> _EXERCISE DESCRIPTION_: Retype the line where "You are a computer-use agent. Viewport: 880px" appears and each line that follows it down to the last line of the records below. Leave the pictures out.
==== MATERIAL SHOWN
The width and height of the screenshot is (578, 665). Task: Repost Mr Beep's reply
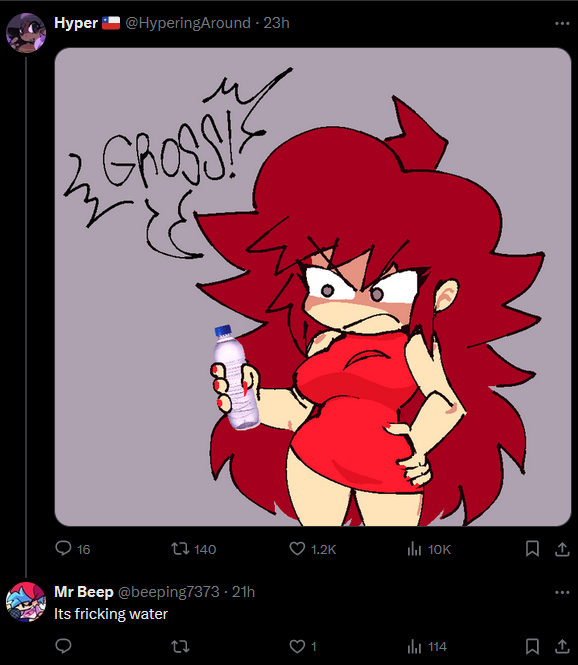coord(180,646)
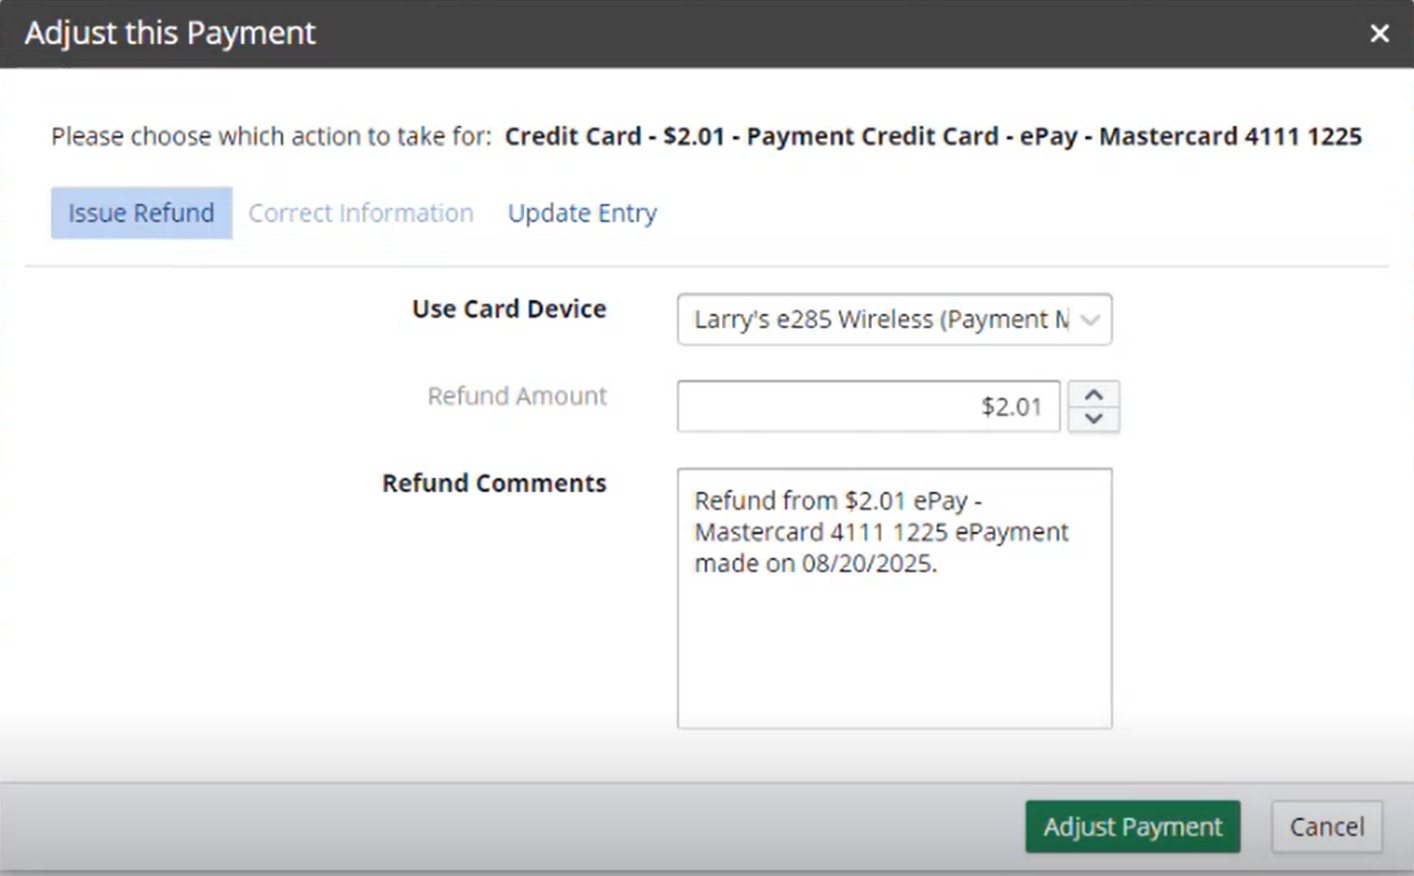Click the card device dropdown chevron arrow

pos(1090,320)
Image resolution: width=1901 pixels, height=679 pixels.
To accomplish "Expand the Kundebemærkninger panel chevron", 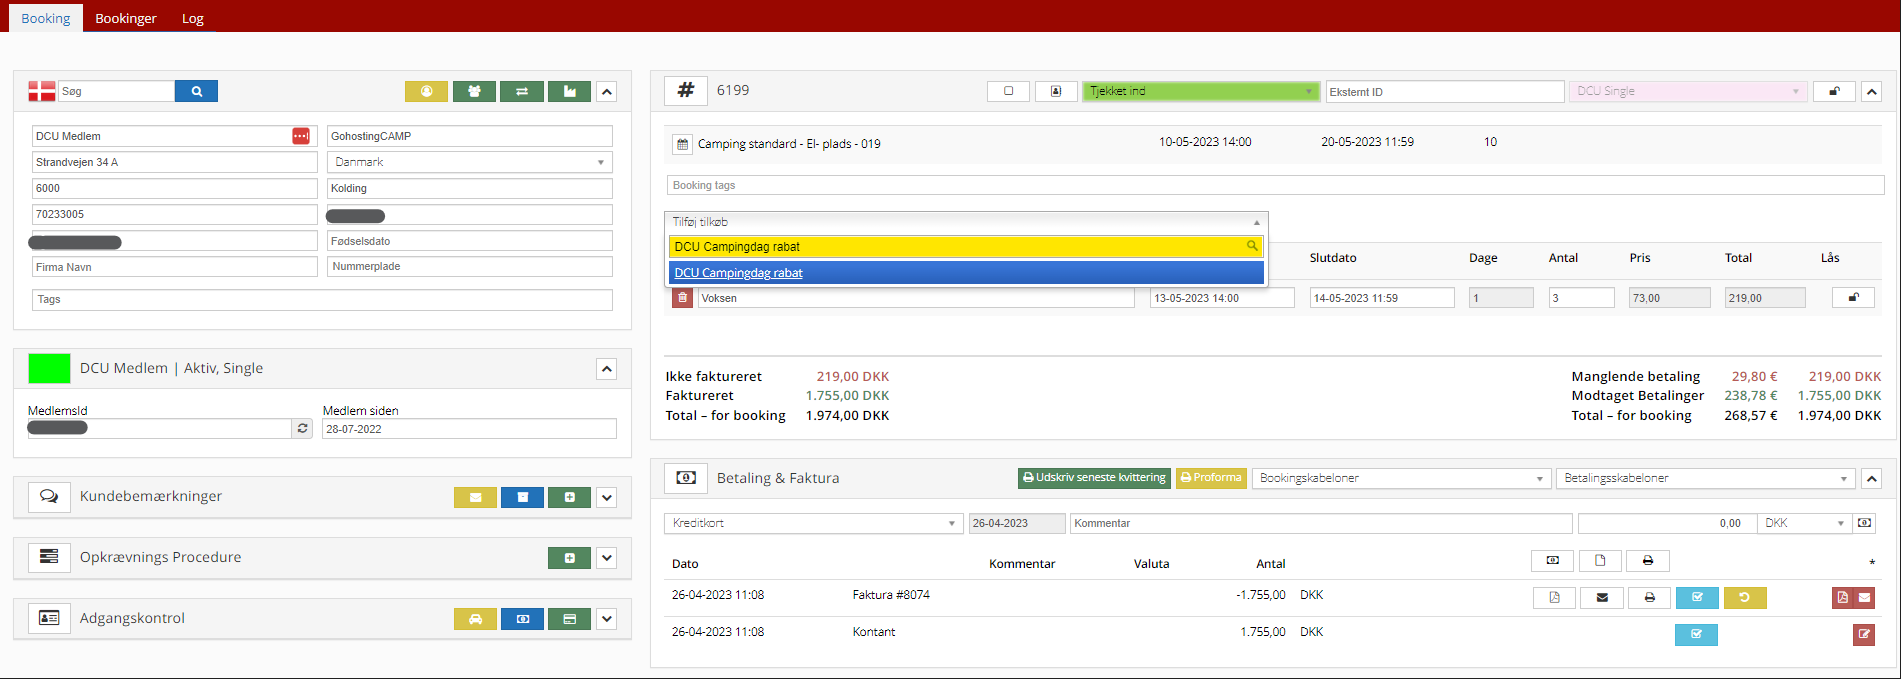I will [606, 497].
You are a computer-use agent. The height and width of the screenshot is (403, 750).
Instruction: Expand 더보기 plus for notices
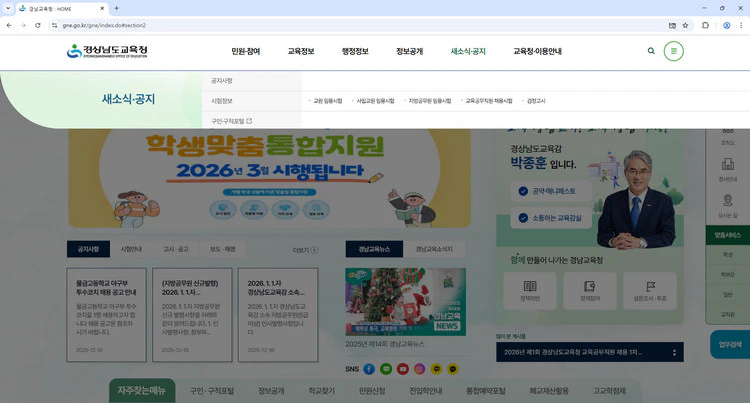tap(313, 250)
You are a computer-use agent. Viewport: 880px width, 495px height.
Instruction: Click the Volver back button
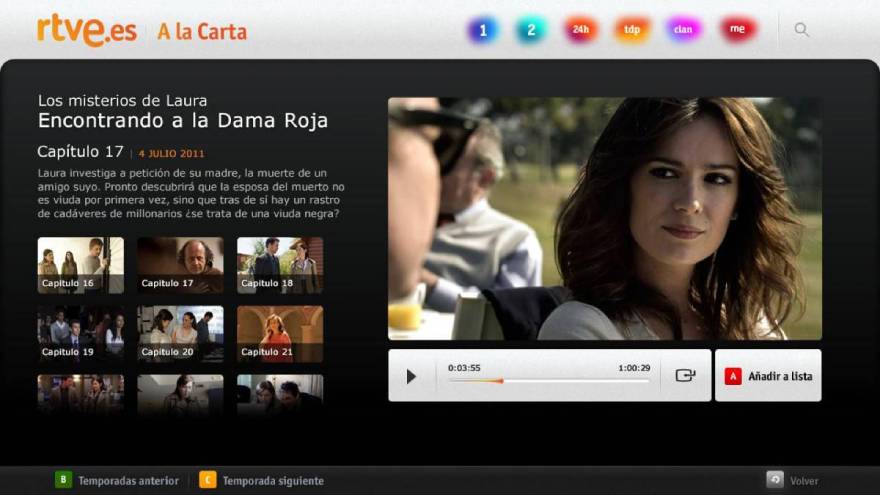point(793,481)
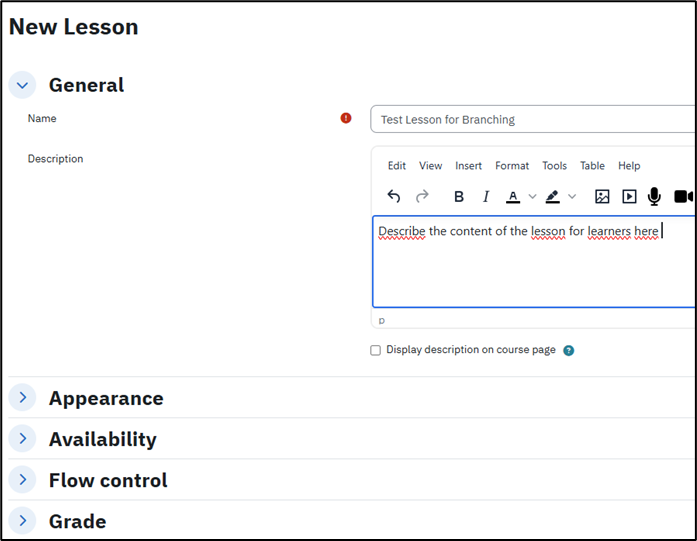Viewport: 697px width, 541px height.
Task: Open the Format menu in the editor
Action: 512,166
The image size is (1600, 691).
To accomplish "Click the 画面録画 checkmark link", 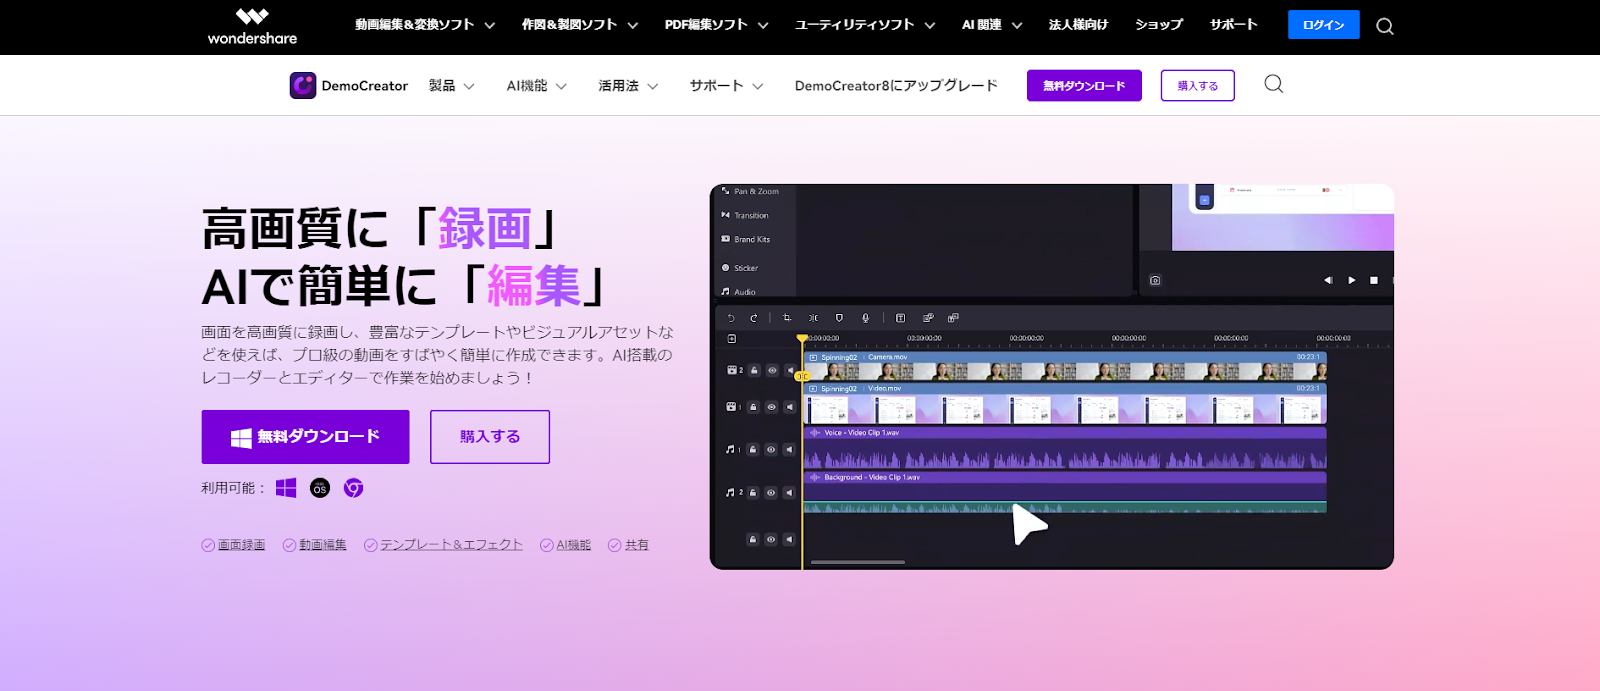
========
> _EXPECTED OUTPUT_:
You are a computer-use agent. Viewport: 880px width, 495px height.
Instruction: Click the Volver back button
point(793,481)
Viewport: 697px width, 541px height.
Task: Open the Format menu in the editor
Action: 512,166
The image size is (1600, 691).
To accomplish "Click the 画面録画 checkmark link", 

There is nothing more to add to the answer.